Multi-omics Reveals EGCG's Anti-calcification Effects Associated with Gut Microbiota and Metabolite Remodeling

Yating Zhang¹Zihan Tang¹Zhu Junwen¹Ruochi Zhao²Shuangshuang Wang^2*

• ¹Hunan Agricultural University, Changsha, Hunan, China
• ²First People's Hospital of Wenling, Wenling, China

Vascular calcification, a pathological process driven by heterotopic calcium-phosphate deposition, arises from vascular smooth muscle cell (VSMC) osteochondrogenic transformation, epigenetic dysregulation, and metabolic reprogramming. Epigallocatechin-3-gallate (EGCG), a natural polyphenol, is associated with attenuated vascular calcification and remodeling of the gut microbiota-metabolite axis. Twenty-four 8-week-old Sprague-Dawley rats were randomized into four groups: control (CON), vitamin D3-induced calcification (VD), VD plus EGCG (VD+EGCG), and EGCG-only (EGCG).

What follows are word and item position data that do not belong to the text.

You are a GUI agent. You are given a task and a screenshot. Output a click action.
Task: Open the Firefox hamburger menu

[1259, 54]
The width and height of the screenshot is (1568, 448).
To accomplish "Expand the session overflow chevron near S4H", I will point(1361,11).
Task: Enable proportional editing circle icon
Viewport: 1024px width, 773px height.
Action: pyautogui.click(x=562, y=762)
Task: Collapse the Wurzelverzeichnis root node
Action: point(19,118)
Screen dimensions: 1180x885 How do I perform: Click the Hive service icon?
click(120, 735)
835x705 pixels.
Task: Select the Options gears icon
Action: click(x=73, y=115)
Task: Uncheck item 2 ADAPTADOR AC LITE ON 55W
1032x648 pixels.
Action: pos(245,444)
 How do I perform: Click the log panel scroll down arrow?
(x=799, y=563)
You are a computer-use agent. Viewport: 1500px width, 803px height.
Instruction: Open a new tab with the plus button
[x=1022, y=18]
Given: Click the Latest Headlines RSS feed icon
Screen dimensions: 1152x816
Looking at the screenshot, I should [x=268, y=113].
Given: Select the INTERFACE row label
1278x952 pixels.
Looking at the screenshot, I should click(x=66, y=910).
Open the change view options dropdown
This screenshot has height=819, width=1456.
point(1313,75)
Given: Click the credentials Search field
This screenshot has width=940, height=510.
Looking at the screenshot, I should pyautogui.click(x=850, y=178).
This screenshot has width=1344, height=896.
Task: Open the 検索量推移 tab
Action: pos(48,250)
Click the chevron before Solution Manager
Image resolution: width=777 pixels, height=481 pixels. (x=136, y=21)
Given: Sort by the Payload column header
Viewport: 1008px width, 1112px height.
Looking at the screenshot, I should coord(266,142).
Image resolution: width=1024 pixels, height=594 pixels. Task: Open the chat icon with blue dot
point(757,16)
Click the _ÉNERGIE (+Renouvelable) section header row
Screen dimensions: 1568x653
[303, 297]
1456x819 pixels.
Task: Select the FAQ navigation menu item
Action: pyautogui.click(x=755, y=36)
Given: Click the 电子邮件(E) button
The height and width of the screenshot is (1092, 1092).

Vascular calcification was induced via vitamin D3 injection, followed by 11-week EGCG treatment. Calcification severity was quantified using alizarin red S staining, alkaline phosphatase (ALP) immunohistochemistry/immunofluorescence, and serum metabolomics, while colon microbiota and metabolites were profiled via 16S rRNA sequencing and LC-MS/MS. EGCG significantly reduced calcification (*P<0.05 vs. VD), as evidenced by diminished alizarin red S staining and suppressed ALP activity. Gut microbiota analysis revealed EGCG-mediated restoration of alpha diversity and taxonomic shifts, including reversal of Spirochaetota, Desulfobacterota, and Actinobacteriota abundances at the phylum level (*P<0.05); marked changes in Clostridia_UCG_014, Desulfovibrionales, Christensenellales, Erysipelotrichales, Oscillospirales, and Spirochaetales at the order level (*P<0.05); and normalization of Treponema, unclassified Treponema, and Lactobacillus johnsonii at the genus/species level (*P<0.05). Serum metabolomics identified VD3-induced upregulation of phospholipid metabolites (phosphatidylserine [PS], phosphatidylcholine [PC], lysophosphatidylcholine [LysoPC]), which were counteracted by EGCG (*P<0.05). Concurrently, EGCG enhanced ubiquinone biosynthesis and terpenoid-quinone pathways, mechanistically linked to suppressed VSMC osteogenic differentiation and aortic degeneration. These findings establish EGCG as a dual microbiota-metabolite modulator with therapeutic potential for vascular calcification, offering a novel strategy to target gut-vascular crosstalk in cardiovascular disease.